**SHORT PROBLEM:**
Rewrite every line of the listing below, substituting "button" for each "icon" and keeping everything else as it is. Leave the pictures out of your answer.

**RECORDS:**
(begin)

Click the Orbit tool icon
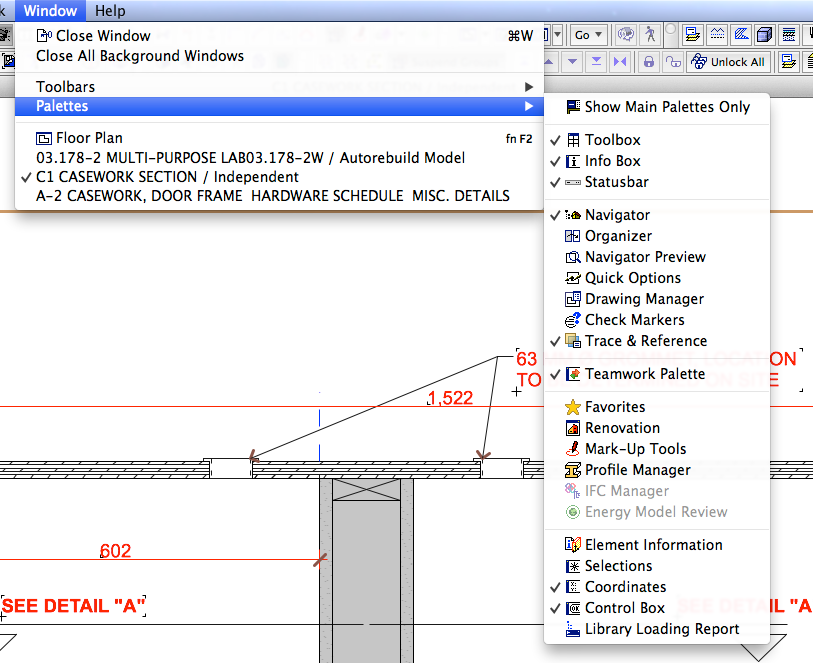813x663 pixels. (625, 34)
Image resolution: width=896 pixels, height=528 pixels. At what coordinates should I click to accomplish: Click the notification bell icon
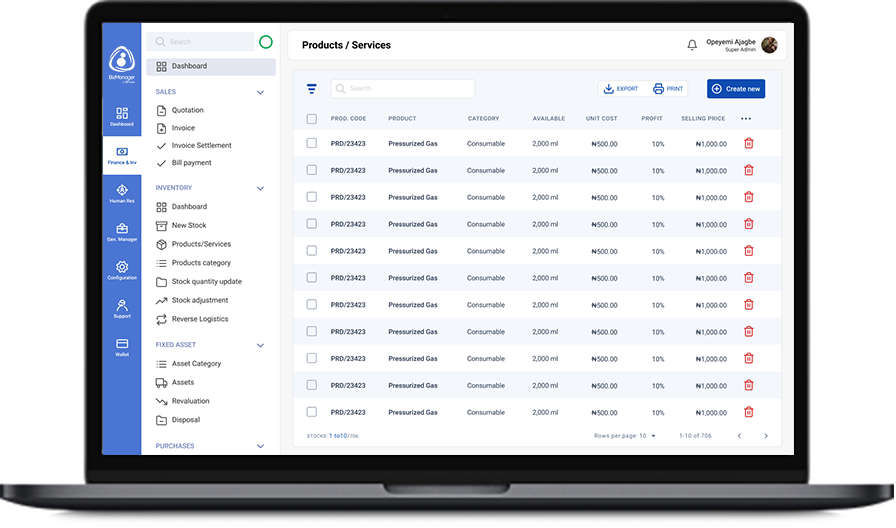[x=692, y=45]
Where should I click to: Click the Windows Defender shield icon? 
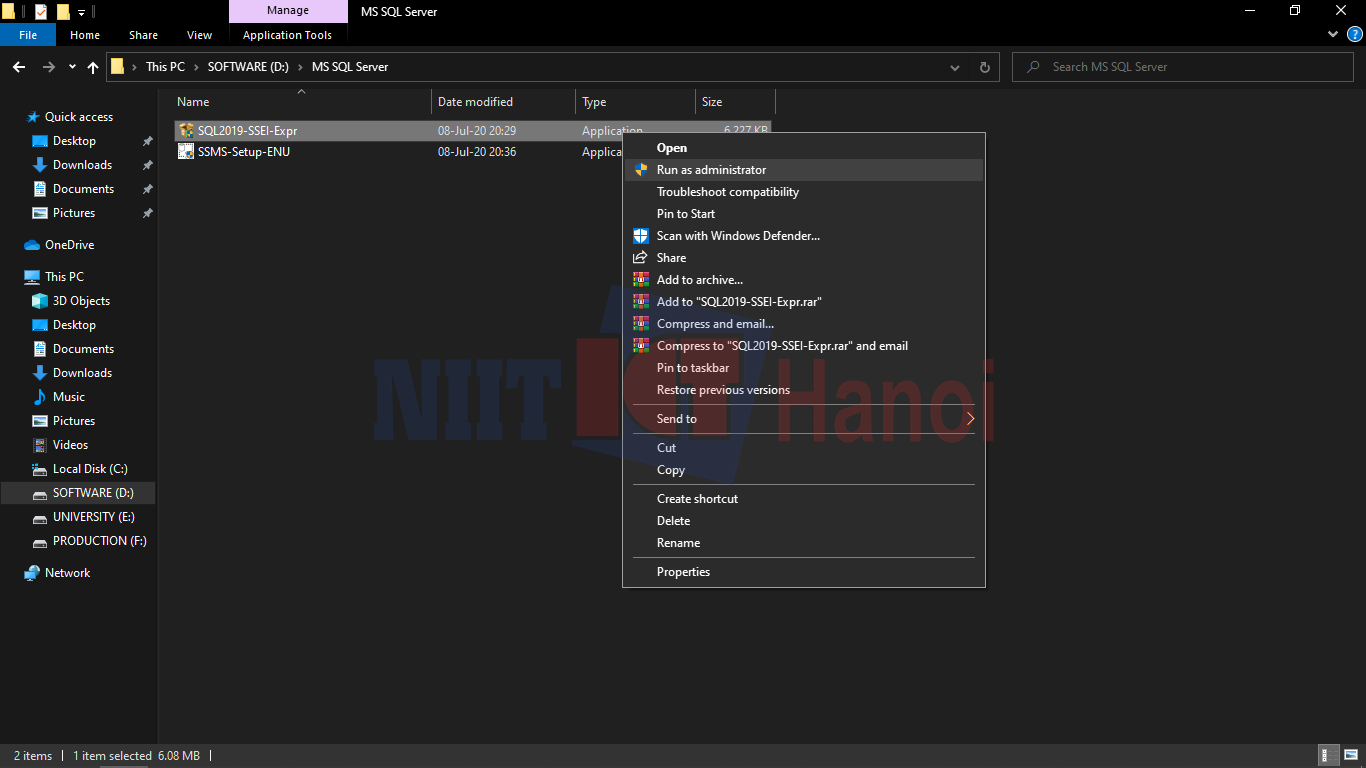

(end)

**RESULT OF THE TASK:**
Click the Orbit tool button
813x663 pixels. (625, 34)
Image resolution: width=896 pixels, height=528 pixels. At what coordinates should I click to accomplish: Click the notification bell button
[x=692, y=45]
Where should I click to: Click the Windows Defender shield button? 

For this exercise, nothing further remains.